**Work instruction:** Beginning with the line where "Task: Open the 检查更新 update checker" appears, retype every remaining line of the data below, both the first and last included.

╔══

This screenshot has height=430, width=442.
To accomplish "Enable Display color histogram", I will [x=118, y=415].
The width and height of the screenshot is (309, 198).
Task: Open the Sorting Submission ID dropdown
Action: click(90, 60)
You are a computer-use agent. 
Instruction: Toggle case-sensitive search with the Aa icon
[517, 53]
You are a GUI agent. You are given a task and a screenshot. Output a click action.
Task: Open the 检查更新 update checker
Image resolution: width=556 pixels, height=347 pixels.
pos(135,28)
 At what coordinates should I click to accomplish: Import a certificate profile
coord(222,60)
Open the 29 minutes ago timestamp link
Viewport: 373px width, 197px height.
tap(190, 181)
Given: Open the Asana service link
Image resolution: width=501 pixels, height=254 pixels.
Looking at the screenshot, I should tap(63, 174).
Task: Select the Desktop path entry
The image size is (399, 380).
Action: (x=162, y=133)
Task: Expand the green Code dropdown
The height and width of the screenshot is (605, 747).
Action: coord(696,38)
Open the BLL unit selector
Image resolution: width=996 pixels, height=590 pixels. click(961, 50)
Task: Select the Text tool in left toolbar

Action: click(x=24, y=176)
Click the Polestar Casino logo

╚══

**Exercise solution:**
Task: Open the 检查更新 update checker
Image resolution: width=556 pixels, height=347 pixels.
pos(135,28)
 At what coordinates should I click to accomplish: Import a certificate profile
coord(222,60)
Open the 29 minutes ago timestamp link
Viewport: 373px width, 197px height.
tap(190, 181)
Given: Open the Asana service link
Image resolution: width=501 pixels, height=254 pixels.
Looking at the screenshot, I should tap(63, 174).
Task: Select the Desktop path entry
The image size is (399, 380).
Action: (x=162, y=133)
Task: Expand the green Code dropdown
The height and width of the screenshot is (605, 747).
Action: coord(696,38)
Open the BLL unit selector
Image resolution: width=996 pixels, height=590 pixels. click(961, 50)
Task: Select the Text tool in left toolbar

Action: click(x=24, y=176)
Click the Polestar Casino logo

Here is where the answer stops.